A live performance by McCartney appears on his DVD The Space Within US (2006). In 2016, the BBC announced that a "holy grail" Beatles record would be auctioned in March of that year, a private pressing which features "Hello Little Girl" and "Till There Was You" and was valued at over £10,000. It was said to be one of the "rarest and most collectable of all Beatles records" by Mark Lewisohn, one of the foremost authorities on the Beatles. The disc eventually sold for £77,500.

===Personnel===
- Paul McCartney – lead vocal, bass guitar
- John Lennon – nylon-string guitar
- George Harrison – nylon-string guitar
- Ringo Starr – bongos

==Other versions==
- Marlene Dietrich recorded an unreleased live version, probably in Chicago during her 1961 U.S. tour (Burt Bachrach, arr., cond.).
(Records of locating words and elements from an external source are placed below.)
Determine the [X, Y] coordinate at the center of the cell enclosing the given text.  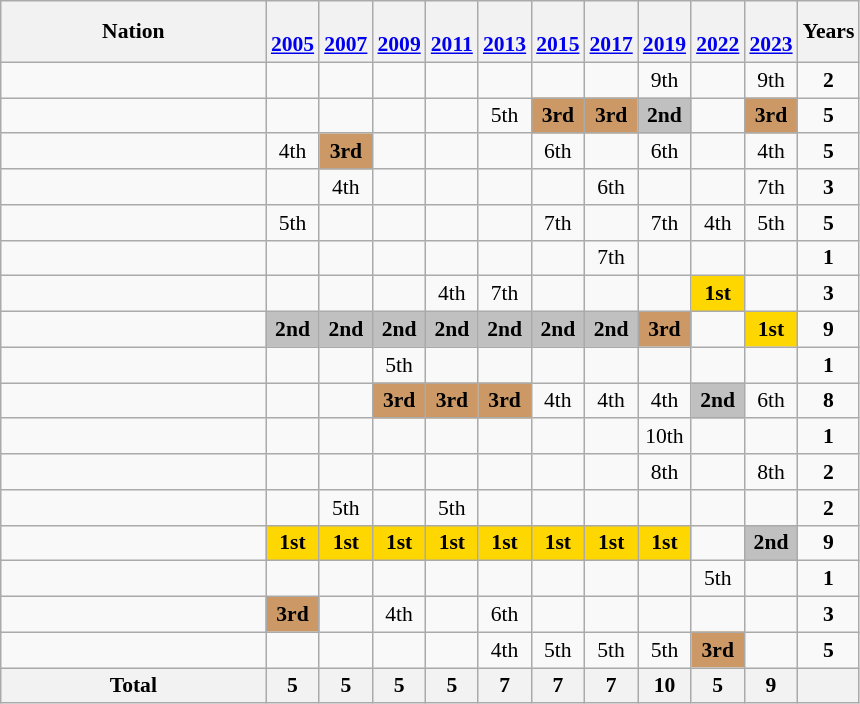
Years [829, 32]
2013 [504, 32]
Nation [134, 32]
2007 [346, 32]
10 [664, 686]
Total [134, 686]
2011 [452, 32]
2022 [718, 32]
2017 [610, 32]
2023 [770, 32]
2005 [292, 32]
8 [829, 401]
2015 [558, 32]
2009 [398, 32]
2019 [664, 32]
10th [664, 437]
- Jazz vocalist Sue Raney recorded the tune with the Nelson Riddle Orchestra on October 29, 1957, for her first album, When Your Lover Has Gone. This recording pre-dated the opening of The Music Man by about 6 weeks.
- Jazz saxophonist Sonny Rollins recorded the song on his groundbreaking album Freedom Suite (1958). An alternate take is provided on the 1999 CD rerelease.
- Peggy Lee recorded it for her album Latin ala Lee! (1960)
- Guitar instrumentalist Chet Atkins recorded the single for his album Teensville (1960).
- In March 1961, "'Til There Was You" was a minor hit in the UK for Peggy Lee.
- Etta Jones recorded a version for her album Something Nice (1961).
- Gene McDaniels covered the song on his 1961 album 100 lbs of Clay
- Al Hirt released a version on his album, Horn A-Plenty (1962).
- Nana Mouskouri recorded a slow, romantic, velvety version as originally the closing track on her acclaimed Great American Songbook album Nana Mouskouri in New York (The Girl from Greece Sings) (1962), produced by Quincy Jones.
- In 1962, an instrumental version of Meredith Willson's song by Valjean was also popular.
- In 1963, Sergio Franchi recorded this song on his RCA Victor Red Seal album Broadway... I Love You.
- In 1966, Marvin Gaye and Kim Weston recorded this song on album Take Two.
- In 1974, Ray Charles recorded this song on his Crossover Records album Come Live With Me
- In 1984, Brazilian singer Beto Guedes released a version in Portuguese called "Quando te vi" (When I saw you), written by Ronaldo Bastos.
- In 1997, Los Hooligans recorded and released the song on their Moon Ska Records album "Traditions".
- In 1998, Ellen Albertini Dow sang this in the movie The Wedding Singer, though this rendition does not appear on the official soundtrack.
- In 2000, Peter MacNicol, Lisa Nicole Carson, and Jane Krakowski performed a version of the song on TV show Ally McBeals season 3 episode "Turning Thirty".
- In 2003, Rod Stewart recorded his version on his album As Time Goes By: The Great American Songbook, Volume II.
- Piolo Pascual recorded his version for the like-named 2003 film.
- The Smithereens recorded the song on their 2007 album Meet The Smithereens!, which consists entirely of cover versions of songs from the Meet the Beatles! album.
- In 2008, Cassandra Wilson recorded the song on her album loverly.
- In 2009, Katherine Jenkins recorded the song on her album Believe.